---------- Material for the task ----------

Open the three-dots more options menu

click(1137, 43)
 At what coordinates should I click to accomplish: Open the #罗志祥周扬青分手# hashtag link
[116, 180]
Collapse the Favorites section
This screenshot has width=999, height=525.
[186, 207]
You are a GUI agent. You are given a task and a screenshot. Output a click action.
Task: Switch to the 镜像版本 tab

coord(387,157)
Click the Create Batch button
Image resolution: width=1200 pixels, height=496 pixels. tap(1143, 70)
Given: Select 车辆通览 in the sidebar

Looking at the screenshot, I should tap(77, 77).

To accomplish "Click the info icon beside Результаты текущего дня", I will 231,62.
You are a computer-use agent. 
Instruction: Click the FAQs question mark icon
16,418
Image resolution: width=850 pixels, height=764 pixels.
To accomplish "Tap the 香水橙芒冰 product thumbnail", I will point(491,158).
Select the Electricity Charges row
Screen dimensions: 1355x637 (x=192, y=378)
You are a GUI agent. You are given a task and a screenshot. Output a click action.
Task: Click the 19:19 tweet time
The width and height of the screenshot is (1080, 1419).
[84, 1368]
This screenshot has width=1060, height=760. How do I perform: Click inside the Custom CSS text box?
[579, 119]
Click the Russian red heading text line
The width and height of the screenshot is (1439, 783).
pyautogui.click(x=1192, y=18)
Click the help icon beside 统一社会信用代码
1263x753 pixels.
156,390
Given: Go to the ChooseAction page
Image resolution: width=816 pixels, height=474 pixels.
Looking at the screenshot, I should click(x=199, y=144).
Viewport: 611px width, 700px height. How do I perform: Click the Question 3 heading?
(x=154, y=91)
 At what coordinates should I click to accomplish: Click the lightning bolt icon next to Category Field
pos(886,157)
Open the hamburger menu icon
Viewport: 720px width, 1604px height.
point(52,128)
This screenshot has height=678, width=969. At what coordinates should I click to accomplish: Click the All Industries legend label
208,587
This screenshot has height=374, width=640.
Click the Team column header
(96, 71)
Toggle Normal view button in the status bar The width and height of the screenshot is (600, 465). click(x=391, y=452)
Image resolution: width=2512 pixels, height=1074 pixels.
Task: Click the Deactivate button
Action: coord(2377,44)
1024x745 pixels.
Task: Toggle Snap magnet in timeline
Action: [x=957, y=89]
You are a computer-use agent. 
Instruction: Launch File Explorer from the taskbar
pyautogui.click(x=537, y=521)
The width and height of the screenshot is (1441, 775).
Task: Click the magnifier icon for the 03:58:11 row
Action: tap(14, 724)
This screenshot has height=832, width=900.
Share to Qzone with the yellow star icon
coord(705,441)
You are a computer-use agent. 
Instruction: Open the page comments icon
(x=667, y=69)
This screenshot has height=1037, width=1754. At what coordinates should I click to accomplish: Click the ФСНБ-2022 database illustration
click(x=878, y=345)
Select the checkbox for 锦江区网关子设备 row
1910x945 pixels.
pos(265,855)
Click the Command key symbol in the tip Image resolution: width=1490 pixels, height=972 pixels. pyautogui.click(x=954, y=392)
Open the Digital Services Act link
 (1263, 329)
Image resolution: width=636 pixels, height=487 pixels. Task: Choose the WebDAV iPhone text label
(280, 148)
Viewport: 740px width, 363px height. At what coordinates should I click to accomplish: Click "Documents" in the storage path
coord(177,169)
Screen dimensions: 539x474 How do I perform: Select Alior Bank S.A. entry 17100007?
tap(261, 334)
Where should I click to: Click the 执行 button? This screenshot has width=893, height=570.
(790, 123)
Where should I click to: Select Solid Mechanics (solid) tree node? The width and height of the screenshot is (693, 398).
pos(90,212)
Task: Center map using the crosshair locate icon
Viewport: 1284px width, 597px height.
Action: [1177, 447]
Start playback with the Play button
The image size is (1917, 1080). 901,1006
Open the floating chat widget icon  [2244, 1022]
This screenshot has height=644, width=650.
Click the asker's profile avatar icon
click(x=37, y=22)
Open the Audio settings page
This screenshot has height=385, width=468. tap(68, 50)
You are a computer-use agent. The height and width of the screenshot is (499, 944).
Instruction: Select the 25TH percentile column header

----------

* [Task brief] Your response should be each line that includes the word "beside", copied from the records.

* [Solved exercise]
To accomplish "Click the info icon beside Результаты текущего дня", I will 231,62.
Click the help icon beside 统一社会信用代码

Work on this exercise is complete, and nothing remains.